I read children's books because I love them. They remind me of so many beautiful things we grasp as kids that get swept under the rug as adults, although I do admit that there are beautiful things I grasp as an adult that my kids miss. Sleep comes to mind. And coffee. Anyway, I'm reading The Little Prince right now with Littles and Tiny. We're only four chapters in, but I'm already thinking about what kind of an adult I've become. Would I see a hat or a boa constrictor digesting an elephant? I'm also thinking about tiny sheep and whether or not numbers are very important. These are beautiful thoughts to challenge my mind and heart.

I read children's books because they make me laugh and do so without any other agenda. There's nothing like a good old Macdonald Hall riot complete with Miss Scrimmage accidentally shooting something while protecting her "innocent" girls from the shenanigans of Bruno and Boots. Zucchini sticks and Manchurian bush hamsters! Everyone needs more of that in their life.
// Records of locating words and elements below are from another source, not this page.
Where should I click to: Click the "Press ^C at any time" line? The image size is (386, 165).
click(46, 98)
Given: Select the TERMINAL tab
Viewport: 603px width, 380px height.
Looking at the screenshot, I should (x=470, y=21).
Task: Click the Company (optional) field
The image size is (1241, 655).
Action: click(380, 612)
Thanks, Gordan Korman for years of fun reading about a Canadian boarding school.

I read children's books because I like strong heroines (or heroes) and poignant story lines, and the best children's books include these. I reread Susan Fletcher's Shadow Spinner this weekend and slipped back into the world of Shahrazad, where words hold the difference between life and death and forgiveness costs something. True children's literature can and should portray clear cut right and wrong without becoming a morality tale. Too much of our "adult literature" these days has lost the ability to distinguish between right and wrong. We think ourselves too complex for such simplicity. Children know better. They know the importance of a good guy and a good ending.
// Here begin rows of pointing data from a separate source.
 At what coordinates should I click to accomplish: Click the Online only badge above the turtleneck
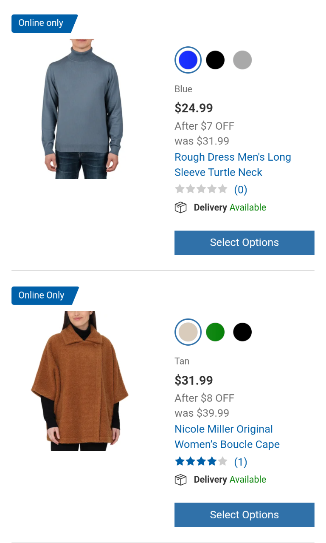[45, 23]
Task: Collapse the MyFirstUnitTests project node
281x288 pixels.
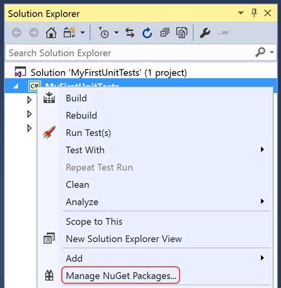Action: point(16,86)
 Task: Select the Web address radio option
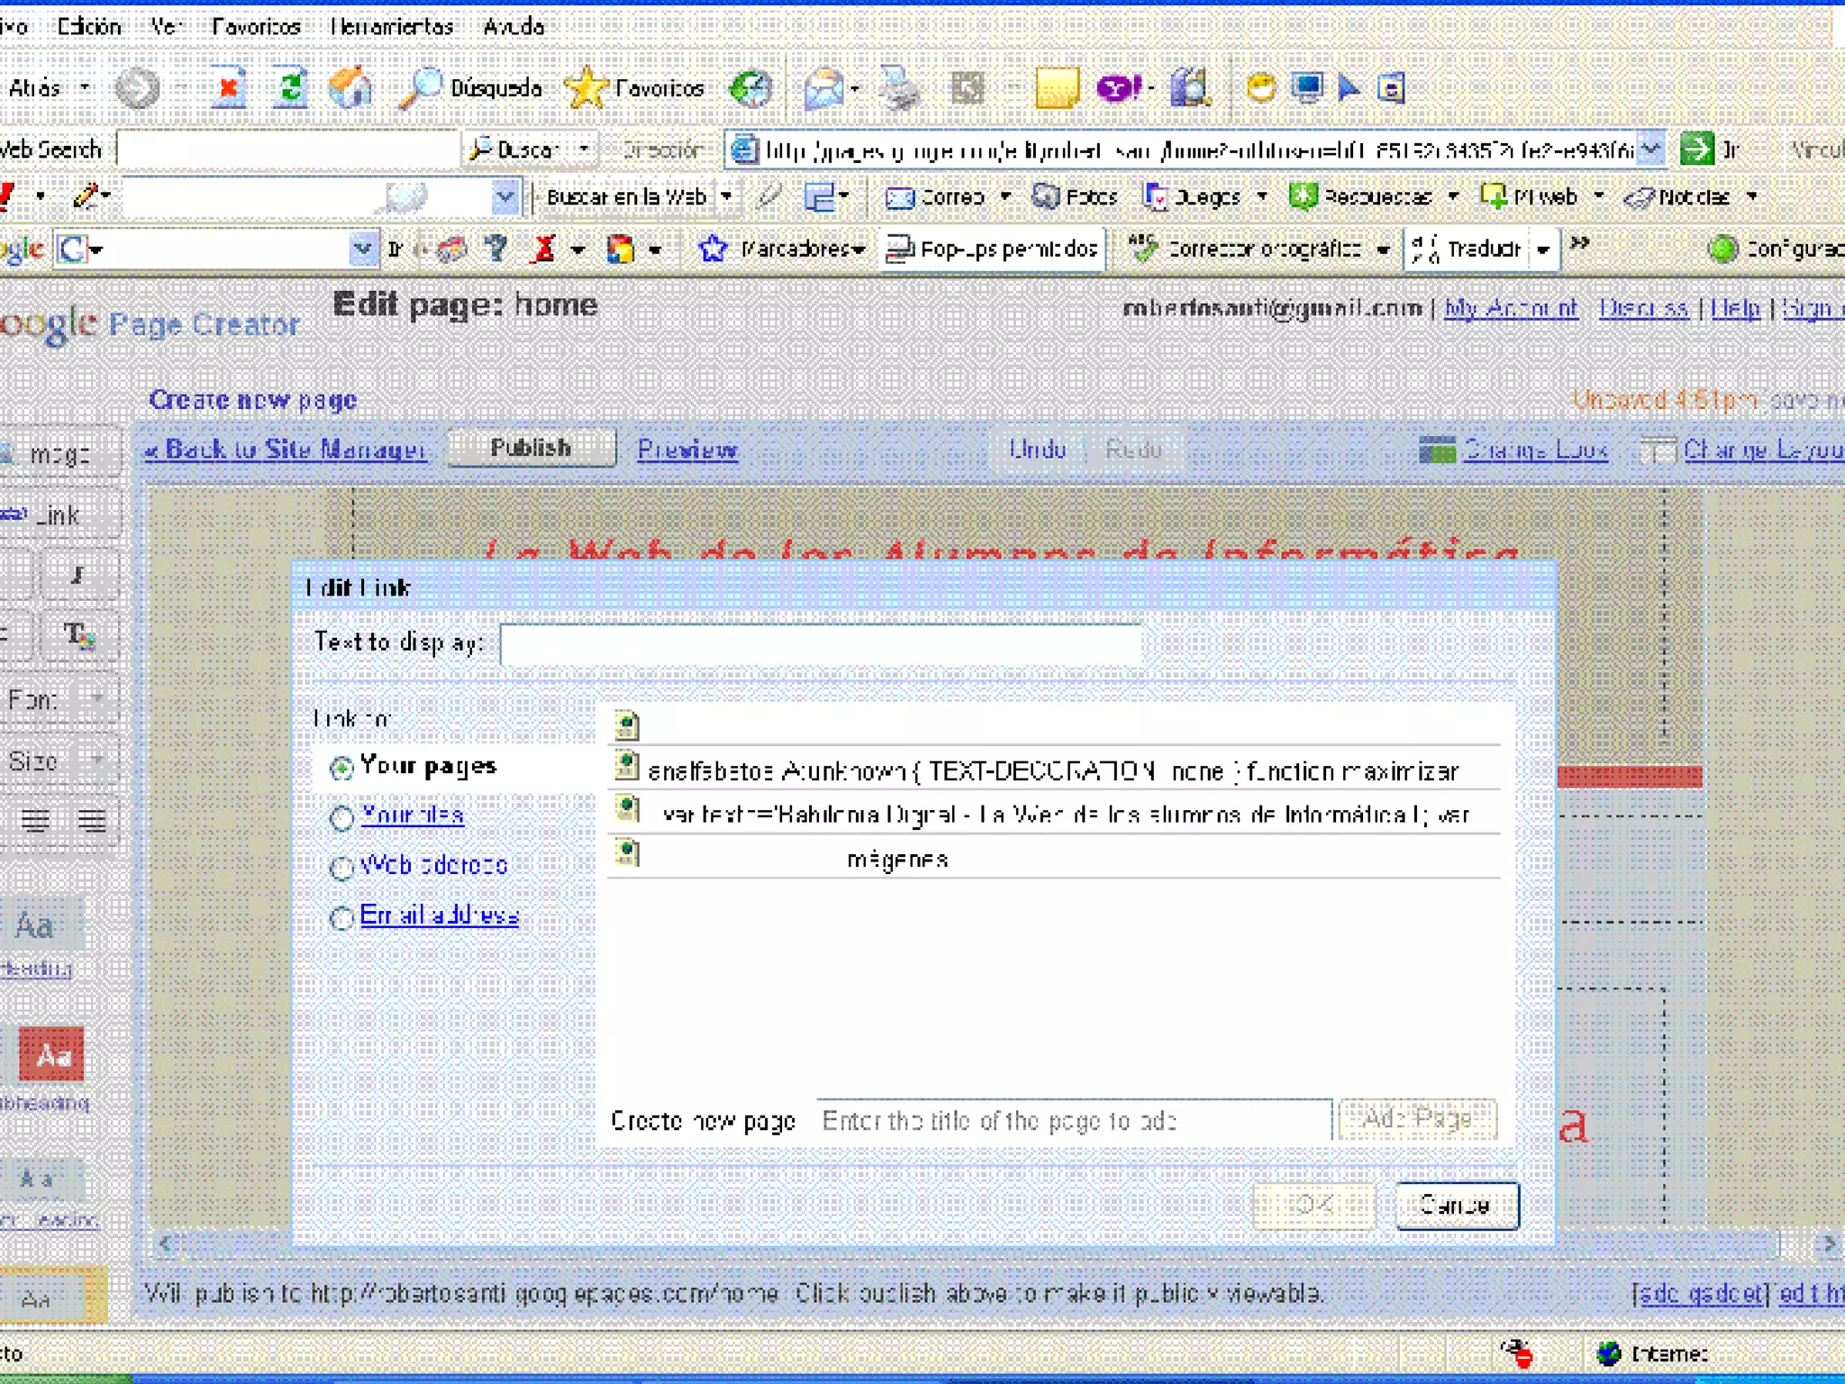pos(341,868)
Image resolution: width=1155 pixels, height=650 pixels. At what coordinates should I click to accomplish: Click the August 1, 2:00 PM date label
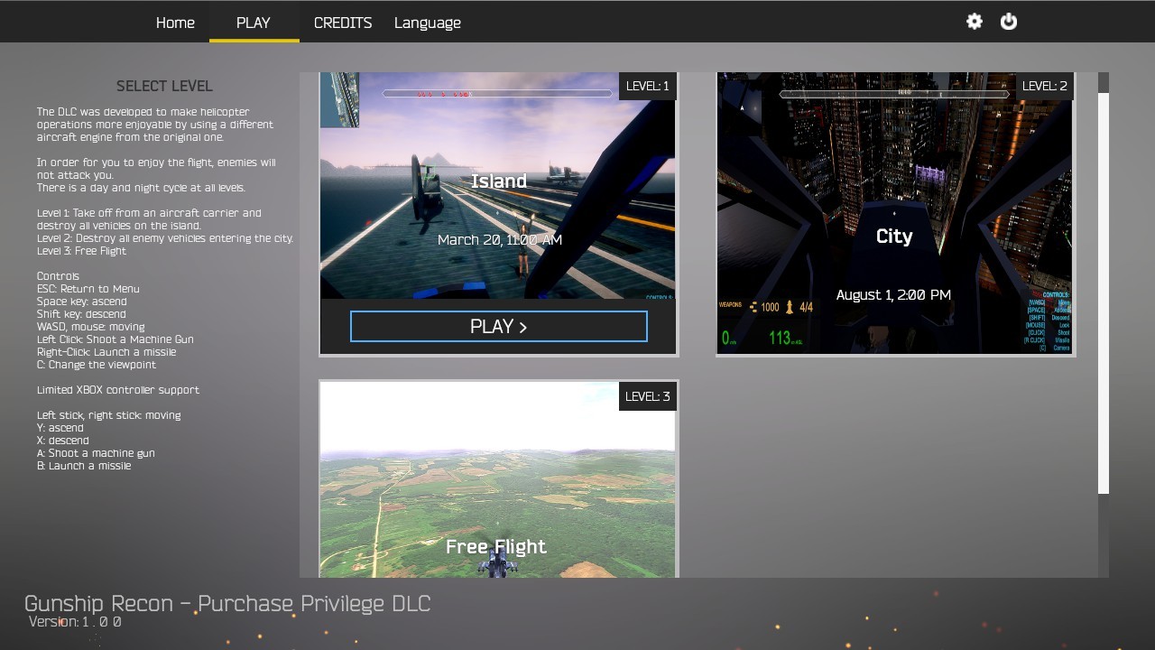893,294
I read children's books because I want to understand my kids better, but here's the thing: children's books are written by adults trying to remember what it was like to be a kid. So I read slowly and try to pay attention, and when I'm reading out loud to my kids, I do my best to listen to what is resonating with them, what makes them laugh, what makes them want to keep reading. Although sometimes they just want me to keep reading so they don't have to go to bed.

I read children's books because they're fun and sometimes terribly strange (I just finished reading Mary Poppins to the boys), and we all need a little fun in our lives and we definitely need a little strangeness to wake us up from the stupor of normality.

There are so many wonderful reasons to dip into children's literature and so many great books to explore once we're there. I'm sure you have your favourite children's books and your reasons why you love them too, and that's important. That matters. As long as we maintain some ability to pinpoint what it was we loved as a child and why, we can maintain that aspect of ourselves in some small way. Think of it, perhaps, as a fountain of youth. You may end up with a few more laugh lines, but your soul will still remember how it felt to be five and reading about the mysterious Mary Poppins for the first time, eight and discovering the Little Prince, ten and spinning tales with Shahrazad and Marjan, twelve and laughing until you cried with Bruno and Boots.

So: hi, my name is Marian, and I read children's books.

1 comment:

  1. Did you buy the Gordan Korman books? Because every child (and/or adult) needs to own those. Did the boys like Mary Poppins?